**Written instruction**.
Swap "Create" for "Share" in the records, from the line with "Given: Click the Create button" up to and including the last line, and leave everything else unchanged. Give back only those lines.

**Records to process**.
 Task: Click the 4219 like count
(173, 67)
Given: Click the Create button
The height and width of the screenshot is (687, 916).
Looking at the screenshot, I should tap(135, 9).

**Response**.
Given: Click the Share button
The height and width of the screenshot is (687, 916).
Looking at the screenshot, I should tap(135, 9).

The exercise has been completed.